International regulation exists from the beginning of human civilization, as tribes had to divide their territories and agree on peace. These days, foreign affairs present a matter of extreme significance. Each country has its interests and intentions, which are highly likely to interfere with each other. Such a conflict may appear to be the cause of a war, leading to a world disaster. For this reason, international regulation is the aspect, which is drawn the attention of specialists. International relations theory is a discipline, which aim is to analyze the cooperation between countries from the theoretical perspective. Currently, the most widespread schools of international relations are realism and liberalism. This way, the purpose of this paper is to compare these approaches and outline their similarities and differences.
The significance of exploring both approaches to global politics should not be underestimated. For instance, realism, focusing on national security, stimulated the development of military forces in the countries, which appears to be an integral part of the protection of boundaries. This theory includes reforming the military capacity to be ready to repel an unexpected attack at any time. Realism contributes to becoming prepared for any disasters and threats, which is extremely important nowadays when the likelihood of starting the next World War is apparent in case of any incaution in global politics.
Interestingly, liberalism may be a sufficient addition to a realistic perspective, as it covers a broader range of aspects, such as cultural cooperation between states. Moreover, it supplies some soft power methods, which are beneficial for conducting a successful strategy in international relations. Each interference of interests cannot be solved by applying only military methods, and this approach supplies effective nonviolent measures. This way, the combination of both theories may contribute to succeeding in the world stage.
The main difference between approaches regards the participants of international relations. According to realism, states, which imply rationale indiscrete political organisms, are the major partakers. Only states have the legitimized law for declaring and pursuing wars, concluding international agreements, and other procedures. The direction of policy between countries is determined by powerful states, which are capable of supporting and violating stability. They do what they can, while less powerful ones have to obey these circumstances; that is why great states may sacrifice the interests of less influential countries. Liberalism is opposite to this perspective and concedes pluralism in actions on the world stage. In addition, this theory claims state preferences play the leading role in determining international relations participants’ behavior.
Furthermore, realism marks the anarchical nature of world cooperation. Each participant intends to defend its own goals, that is why the primary incentive for counties on the global stage are their national interests. The supreme power in international relations does not exist, so counties have to stick to the principle of helping only themselves. By contrast, one of the liberalism’s focal points involves the statement that international relations are outside the framework of national security and include cooperation via commercial organizations and private actors. Therefore, this theory does not support the idea of anarchy and insists on a more complicated organization in the system of global affairs.

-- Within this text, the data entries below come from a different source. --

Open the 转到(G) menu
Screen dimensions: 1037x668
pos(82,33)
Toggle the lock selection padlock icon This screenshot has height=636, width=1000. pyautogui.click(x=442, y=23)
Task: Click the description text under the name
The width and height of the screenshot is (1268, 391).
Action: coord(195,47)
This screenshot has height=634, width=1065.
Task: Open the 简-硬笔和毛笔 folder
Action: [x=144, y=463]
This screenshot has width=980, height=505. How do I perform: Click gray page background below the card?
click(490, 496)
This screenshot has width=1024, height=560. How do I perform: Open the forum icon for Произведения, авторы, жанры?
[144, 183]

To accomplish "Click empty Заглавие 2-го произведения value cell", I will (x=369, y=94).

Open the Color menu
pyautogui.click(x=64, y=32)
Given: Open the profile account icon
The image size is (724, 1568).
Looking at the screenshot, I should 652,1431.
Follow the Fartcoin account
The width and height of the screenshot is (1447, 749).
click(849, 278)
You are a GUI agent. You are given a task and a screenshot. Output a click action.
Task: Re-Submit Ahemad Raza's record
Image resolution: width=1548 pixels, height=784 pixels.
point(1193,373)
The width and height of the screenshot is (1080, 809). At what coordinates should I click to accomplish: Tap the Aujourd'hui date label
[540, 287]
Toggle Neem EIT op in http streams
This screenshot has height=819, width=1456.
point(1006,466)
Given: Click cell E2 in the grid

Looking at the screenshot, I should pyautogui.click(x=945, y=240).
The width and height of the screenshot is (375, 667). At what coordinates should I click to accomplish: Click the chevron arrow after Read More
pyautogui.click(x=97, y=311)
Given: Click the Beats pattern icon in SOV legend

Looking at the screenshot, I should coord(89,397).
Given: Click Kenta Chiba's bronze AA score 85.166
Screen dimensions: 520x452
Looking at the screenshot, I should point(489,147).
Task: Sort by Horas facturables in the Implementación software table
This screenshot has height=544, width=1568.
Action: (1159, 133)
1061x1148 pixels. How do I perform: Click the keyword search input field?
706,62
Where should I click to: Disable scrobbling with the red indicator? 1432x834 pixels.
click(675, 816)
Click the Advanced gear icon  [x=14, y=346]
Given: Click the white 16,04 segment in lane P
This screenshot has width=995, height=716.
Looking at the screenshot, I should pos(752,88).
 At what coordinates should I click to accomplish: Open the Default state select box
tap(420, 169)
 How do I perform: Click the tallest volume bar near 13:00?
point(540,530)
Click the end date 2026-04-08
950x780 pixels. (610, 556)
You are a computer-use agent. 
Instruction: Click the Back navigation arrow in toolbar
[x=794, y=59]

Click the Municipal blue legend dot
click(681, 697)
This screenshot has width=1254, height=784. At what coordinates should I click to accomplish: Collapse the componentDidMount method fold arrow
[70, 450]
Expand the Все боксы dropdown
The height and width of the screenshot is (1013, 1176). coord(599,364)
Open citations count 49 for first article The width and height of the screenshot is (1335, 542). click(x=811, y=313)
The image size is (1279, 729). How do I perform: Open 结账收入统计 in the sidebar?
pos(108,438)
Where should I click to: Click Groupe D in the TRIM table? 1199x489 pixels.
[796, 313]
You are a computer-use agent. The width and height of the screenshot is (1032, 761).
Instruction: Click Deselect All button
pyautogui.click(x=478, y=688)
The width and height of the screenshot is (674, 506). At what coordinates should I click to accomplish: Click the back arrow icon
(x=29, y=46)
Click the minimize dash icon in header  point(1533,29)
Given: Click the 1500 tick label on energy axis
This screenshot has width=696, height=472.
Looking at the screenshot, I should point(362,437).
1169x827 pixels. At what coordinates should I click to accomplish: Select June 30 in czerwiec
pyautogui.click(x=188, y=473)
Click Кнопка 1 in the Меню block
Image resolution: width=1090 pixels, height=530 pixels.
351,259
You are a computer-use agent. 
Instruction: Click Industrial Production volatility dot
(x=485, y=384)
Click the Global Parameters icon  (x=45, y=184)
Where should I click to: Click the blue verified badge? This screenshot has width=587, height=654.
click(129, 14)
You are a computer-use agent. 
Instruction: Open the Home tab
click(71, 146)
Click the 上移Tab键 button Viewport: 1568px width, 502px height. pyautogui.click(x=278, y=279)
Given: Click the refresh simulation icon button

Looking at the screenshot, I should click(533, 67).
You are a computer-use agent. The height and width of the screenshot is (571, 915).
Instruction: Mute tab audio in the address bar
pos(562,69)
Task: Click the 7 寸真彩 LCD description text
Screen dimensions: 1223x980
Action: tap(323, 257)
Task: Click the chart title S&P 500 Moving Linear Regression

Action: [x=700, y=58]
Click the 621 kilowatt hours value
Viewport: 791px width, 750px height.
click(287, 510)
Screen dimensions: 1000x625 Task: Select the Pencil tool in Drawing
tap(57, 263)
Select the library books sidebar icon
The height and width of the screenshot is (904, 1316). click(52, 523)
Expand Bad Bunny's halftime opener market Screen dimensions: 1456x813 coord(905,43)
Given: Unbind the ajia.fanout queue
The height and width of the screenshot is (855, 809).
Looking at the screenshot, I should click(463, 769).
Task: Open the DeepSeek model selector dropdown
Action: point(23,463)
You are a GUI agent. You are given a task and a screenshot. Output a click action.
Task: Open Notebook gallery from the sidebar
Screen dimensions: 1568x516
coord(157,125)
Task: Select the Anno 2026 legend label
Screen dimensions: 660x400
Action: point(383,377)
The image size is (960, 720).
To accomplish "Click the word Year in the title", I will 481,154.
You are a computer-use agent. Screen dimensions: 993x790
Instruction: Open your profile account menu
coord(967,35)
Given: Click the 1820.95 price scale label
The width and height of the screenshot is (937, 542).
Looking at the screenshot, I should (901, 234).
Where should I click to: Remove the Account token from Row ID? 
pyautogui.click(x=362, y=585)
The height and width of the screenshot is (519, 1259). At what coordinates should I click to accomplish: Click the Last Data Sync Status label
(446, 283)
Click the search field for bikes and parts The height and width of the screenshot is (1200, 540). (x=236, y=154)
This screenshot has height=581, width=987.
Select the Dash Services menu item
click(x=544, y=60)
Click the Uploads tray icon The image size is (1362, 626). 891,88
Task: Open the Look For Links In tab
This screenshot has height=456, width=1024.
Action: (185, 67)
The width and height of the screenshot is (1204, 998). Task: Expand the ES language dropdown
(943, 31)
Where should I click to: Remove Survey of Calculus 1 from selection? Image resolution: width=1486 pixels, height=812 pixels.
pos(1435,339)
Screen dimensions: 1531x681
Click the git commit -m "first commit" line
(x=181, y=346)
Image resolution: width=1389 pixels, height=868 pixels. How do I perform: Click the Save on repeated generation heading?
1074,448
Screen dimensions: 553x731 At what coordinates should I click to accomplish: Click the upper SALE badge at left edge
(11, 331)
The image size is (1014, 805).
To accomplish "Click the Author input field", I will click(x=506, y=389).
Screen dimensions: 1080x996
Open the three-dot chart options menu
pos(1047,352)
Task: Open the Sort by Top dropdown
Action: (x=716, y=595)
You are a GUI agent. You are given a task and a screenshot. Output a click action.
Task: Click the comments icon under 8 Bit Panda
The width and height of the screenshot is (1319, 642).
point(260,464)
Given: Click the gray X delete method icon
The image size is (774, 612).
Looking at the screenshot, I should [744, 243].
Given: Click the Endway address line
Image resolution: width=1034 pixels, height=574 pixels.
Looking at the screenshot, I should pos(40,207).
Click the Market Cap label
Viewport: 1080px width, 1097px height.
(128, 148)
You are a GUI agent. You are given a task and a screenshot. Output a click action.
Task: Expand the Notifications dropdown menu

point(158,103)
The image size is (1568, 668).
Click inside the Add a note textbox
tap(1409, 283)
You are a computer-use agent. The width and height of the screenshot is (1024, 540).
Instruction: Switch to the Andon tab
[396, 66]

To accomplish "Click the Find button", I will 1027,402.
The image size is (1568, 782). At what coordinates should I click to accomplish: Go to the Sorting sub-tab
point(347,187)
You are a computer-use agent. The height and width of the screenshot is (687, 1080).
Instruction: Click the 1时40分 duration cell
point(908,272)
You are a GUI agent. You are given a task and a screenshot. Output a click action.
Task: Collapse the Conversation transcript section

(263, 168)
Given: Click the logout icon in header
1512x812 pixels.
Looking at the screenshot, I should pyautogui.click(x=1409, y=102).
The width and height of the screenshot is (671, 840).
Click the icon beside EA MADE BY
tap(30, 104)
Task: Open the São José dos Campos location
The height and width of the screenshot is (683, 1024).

Another difference addresses the goals of world cooperation, and realists intend to secure the state from rivals and have a possibility to achieve their own interests on the world stage. Such a determination implies the building of military forces for the realization of the aims. The main orient for liberalists is cultural development and cooperation, liberal education, matching the internal and external policy. These intentions predominantly include peaceful measures, such as a combination of hard and soft powers, for benefiting the international society.
Nevertheless, it is possible to find some approximate similarities between both approaches. Despite the fact that realism accepts wars as a method of solution to a conflict, it considers this measure a last-ditch means. Although liberalism is more opposed to military collisions, both the theories mark the inadmissibility of wars, especially caused by minor occasions, and the necessity to maintain universal peace. However, it is worthy of note that realists are more likely to appeal to military forces in case of thetas for their national security. In addition, liberalism also recognizes the significance of protecting the countries’ borders and particular interests, but it is not the focal point of its adherers. Focusing on cultural, commercial, and other forms of cooperation between countries, it does not underestimate national security too. Comparing two theories, it is evident that realism implies concentration on this issue to a larger extent.
Today, international relations obtain more significance from year to year. Both realism and liberalism provide strategies for conducting successful global politics, however, they include different perspectives. Although both approaches imply considerable differences, the combination of their methods would be extremely beneficial not only for protecting countries’ borders, but also for the development of cooperation between states. Peaceful and military measures guarantee the highest results in the world stage in case they are applied together and rationally.